Horst Ries betont die Dringlichkeit der Reduzierung von Bürokratie und ineffizienten Prozessen, um die Baukosten in Deutschland zu senken. Er fordert Politik, Bauunternehmen und die Gesellschaft insgesamt auf, gemeinsam an Lösungen zu arbeiten. Riess glaubt, dass es an der Zeit ist, großzügiger zu werden, schneller zu handeln und unnötige Vorschriften zu überdenken.

Lösungen für bezahlbares Wohnen

Die Schaffung von bezahlbarem Wohnraum ist ein zentrales Anliegen, aber politische Maßnahmen können die Lage verschärfen oder verbessern. „Die Politik spielt in diesem Zusammenhang eine entscheidende Rolle. Es ist wichtig, die Balance zwischen Umweltschutz und sozialer Ausgewogenheit zu finden", so Horst Riess.
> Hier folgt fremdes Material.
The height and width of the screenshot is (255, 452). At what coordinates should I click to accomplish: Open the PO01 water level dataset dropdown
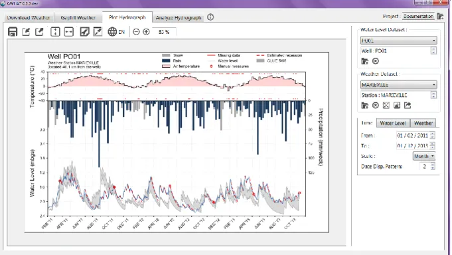(399, 41)

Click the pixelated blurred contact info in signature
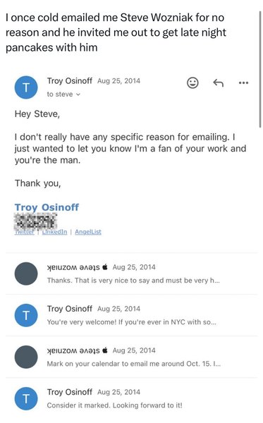click(35, 221)
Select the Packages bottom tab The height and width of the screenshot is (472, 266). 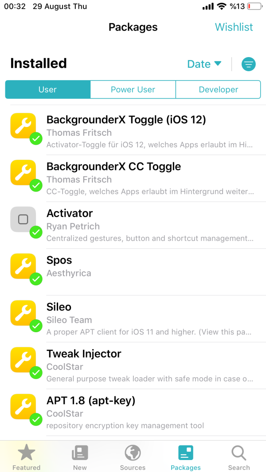click(x=186, y=457)
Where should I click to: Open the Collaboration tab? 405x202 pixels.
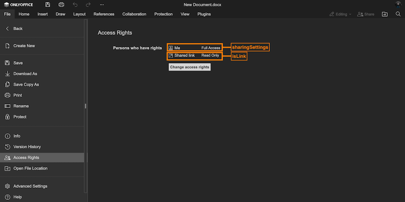pos(134,14)

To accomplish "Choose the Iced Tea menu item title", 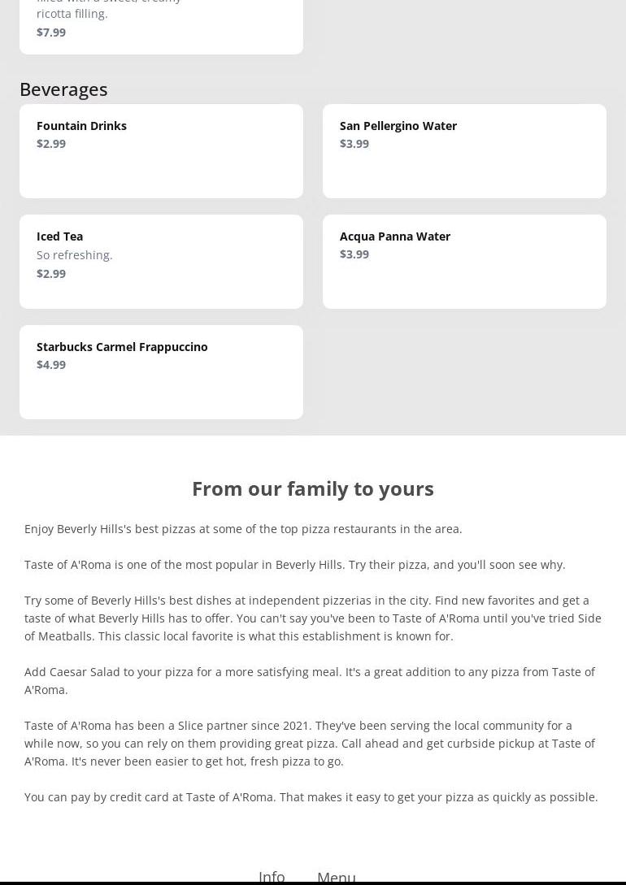I will [x=59, y=236].
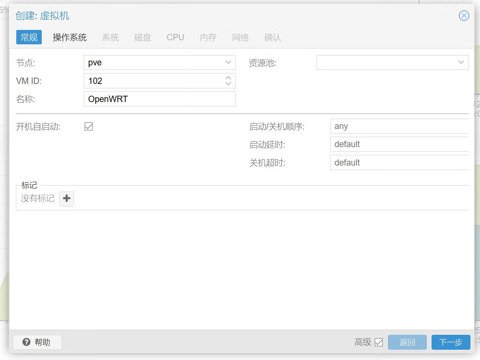Open the CPU tab
The image size is (480, 360).
(175, 37)
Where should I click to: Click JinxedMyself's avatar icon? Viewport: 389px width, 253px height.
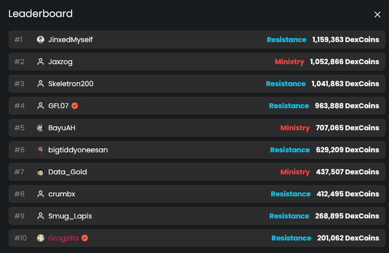(x=41, y=40)
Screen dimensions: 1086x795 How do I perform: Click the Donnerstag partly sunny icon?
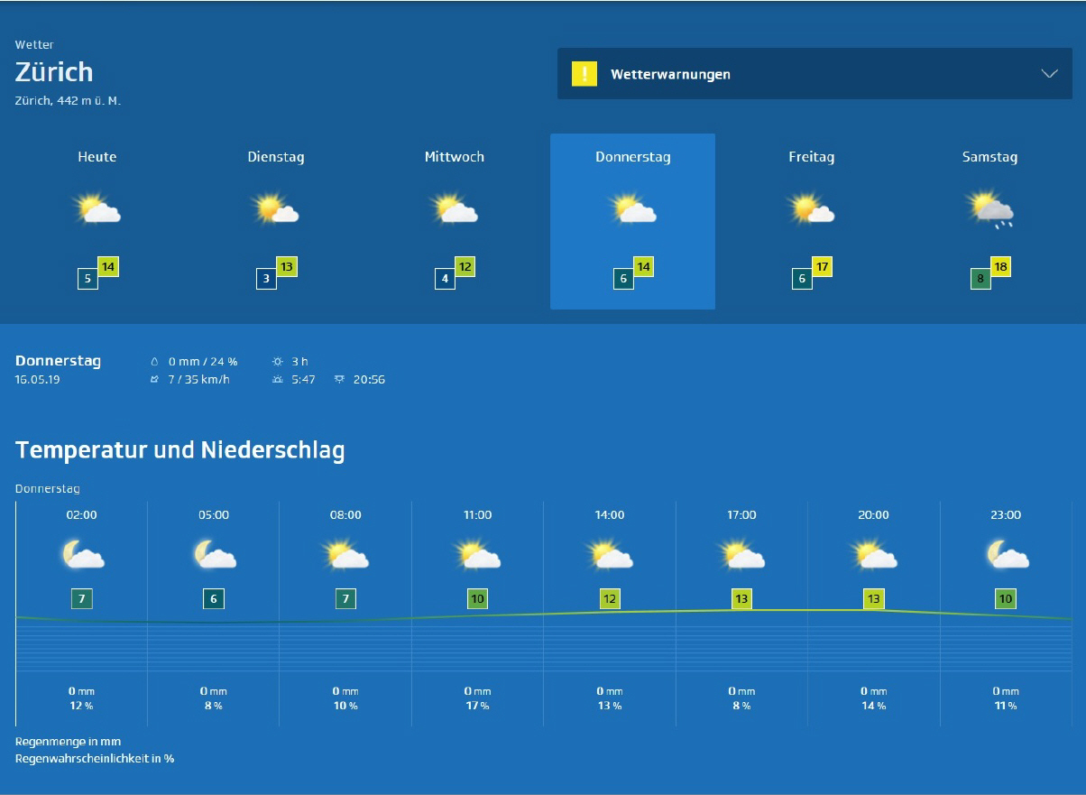[x=633, y=209]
In Deutschland würde nach Meinung des Experten oft zu gut gebaut. "Wir müssen gut und nachhaltig bauen und dabei auch mal Dinge weglassen, die keinen Nutzen bringen, sondern nur Geld kosten." Dies gelte auch für das energieeffiziente Bauen. Anstatt immer noch besser als KfW 40 zu bauen, sollte man lieber die bestehenden Gebäude energetisch sanieren.

Horst Ries schlägt vor, dass die eingesparten Mittel aus diesen Maßnahmen sinnvoll in die Sanierung älterer Gebäude investiert werden sollten. Dies könnte nicht nur den energetischen Zustand dieser Gebäude verbessern, sondern auch die Lebensqualität für die Bewohner steigern.

Neue und planbare Förderungen müssen her

Ausschlaggebend für die Wiederbelebung am Bau und die Entstehung von bezahlbarem Wohnraum seien auch klare und verlässliche Förderprogramme. In diesem Zusammenhang spricht Horst Riess auch das Hin-und-Her bei den Förderungen an. "Den Eiertanz, den Wirtschaftsminister Habeck da vollführt hat, das ist natürlich nicht nachvollziehbar. Rein in die Förderung, raus aus der Förderung. Und, nach einer Woche ist das Geld wieder weg, weil man falsch kalkuliert hat." Er hoffe, dass die Bundesregierung gemeinsam mit den Ländern bald Lösungen und Förderinstrumente vorlegt, die sinnvoll, zielführend und verlässlich sind.

Die Rolle der Digitalisierung

Ein weiterer wichtiger Aspekt, den Horst Riess anspricht, ist die Notwendigkeit der Digitalisierung in der Bauindustrie. Er betont, dass die Einführung von digitalen Technologien wie Building Information Modeling (BIM) unaufhaltsam ist und dass alle Beteiligten in der Bauwirtschaft damit Schritt halten müssen. Die Digitalisierung hat das Potenzial, den gesamten Bauprozess zu optimieren und die Effizienz zu steigern. Von der Planung über die Ausführung bis zur Instandhaltung können digitale Werkzeuge die Genauigkeit erhöhen und Fehler reduzieren.